** Opening Source material block **

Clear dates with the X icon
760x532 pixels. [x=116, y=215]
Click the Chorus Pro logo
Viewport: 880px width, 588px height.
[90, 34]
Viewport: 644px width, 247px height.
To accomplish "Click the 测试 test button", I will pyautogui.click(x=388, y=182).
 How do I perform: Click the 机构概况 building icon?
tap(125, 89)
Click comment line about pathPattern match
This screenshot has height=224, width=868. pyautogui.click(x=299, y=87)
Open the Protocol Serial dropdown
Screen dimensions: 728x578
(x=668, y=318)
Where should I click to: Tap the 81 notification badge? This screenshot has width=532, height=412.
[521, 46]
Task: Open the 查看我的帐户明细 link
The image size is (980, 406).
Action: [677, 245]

** Closing Source material block **
** Opening Source material block **

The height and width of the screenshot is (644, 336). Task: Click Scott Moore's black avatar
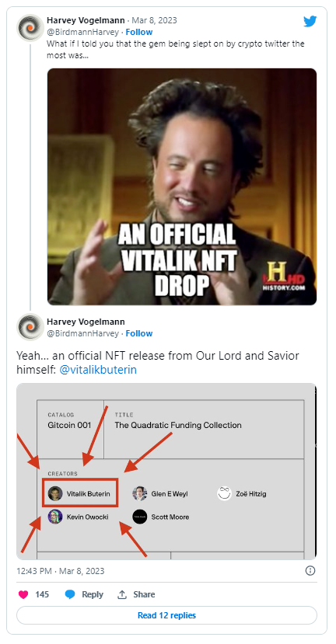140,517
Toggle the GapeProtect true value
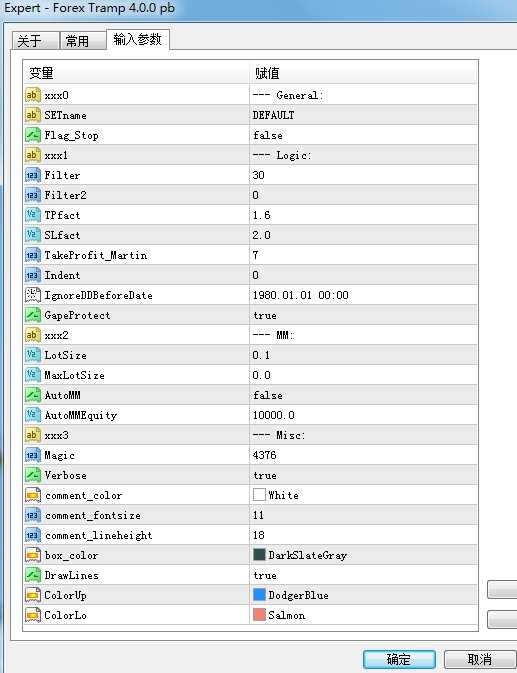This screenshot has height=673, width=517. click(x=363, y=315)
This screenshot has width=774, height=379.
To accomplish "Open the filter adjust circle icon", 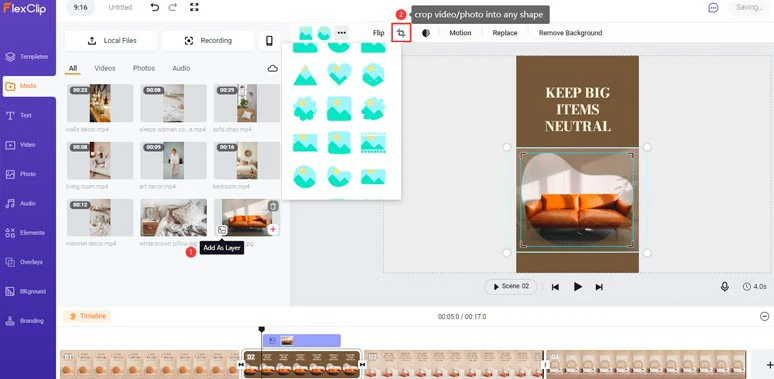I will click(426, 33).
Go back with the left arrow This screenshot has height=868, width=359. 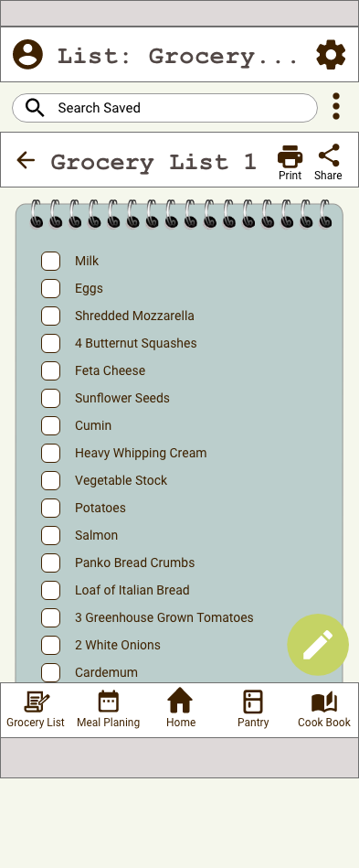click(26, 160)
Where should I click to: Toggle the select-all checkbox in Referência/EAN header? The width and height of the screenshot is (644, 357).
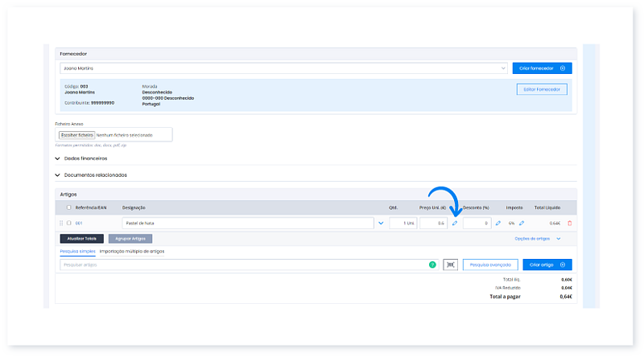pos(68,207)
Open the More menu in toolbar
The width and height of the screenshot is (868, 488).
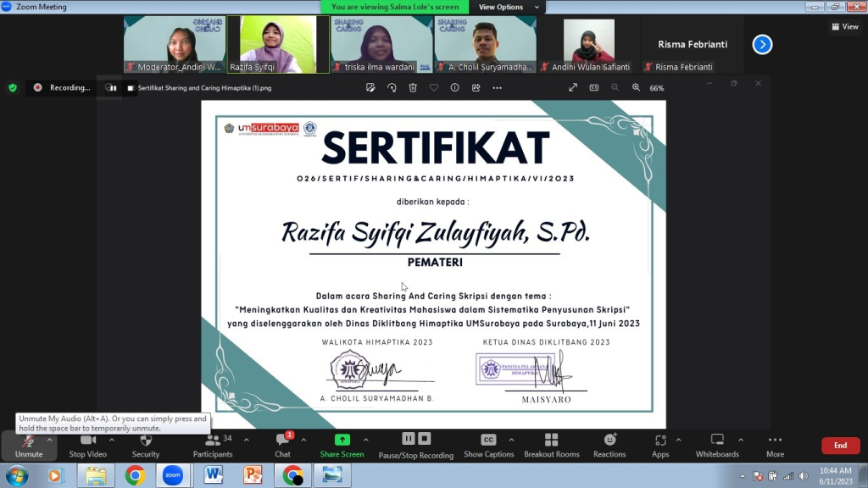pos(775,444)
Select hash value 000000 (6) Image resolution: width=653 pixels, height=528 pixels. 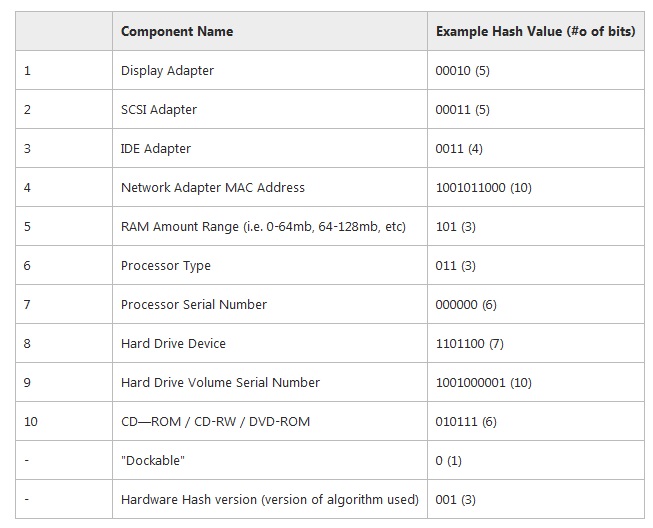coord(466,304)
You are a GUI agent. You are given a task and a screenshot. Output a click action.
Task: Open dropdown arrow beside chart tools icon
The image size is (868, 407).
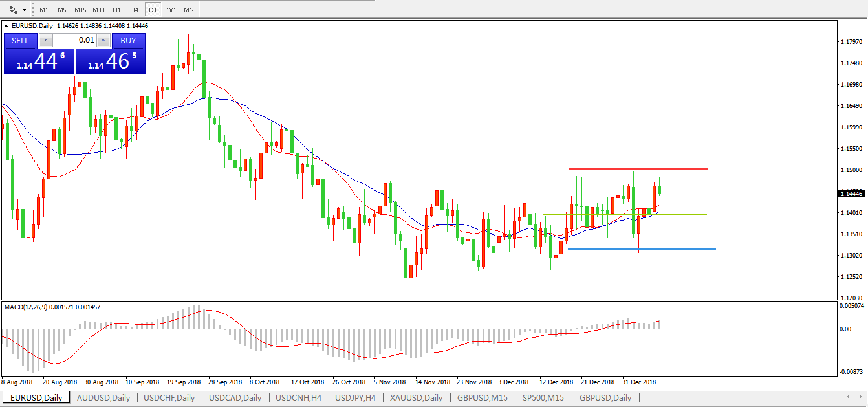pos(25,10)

** Closing Source material block **

To do: Among the lines of the data, which ones contain the word "dropdown"? Show them.

Task solution:
Open the Protocol Serial dropdown
Task: Open dropdown arrow beside chart tools icon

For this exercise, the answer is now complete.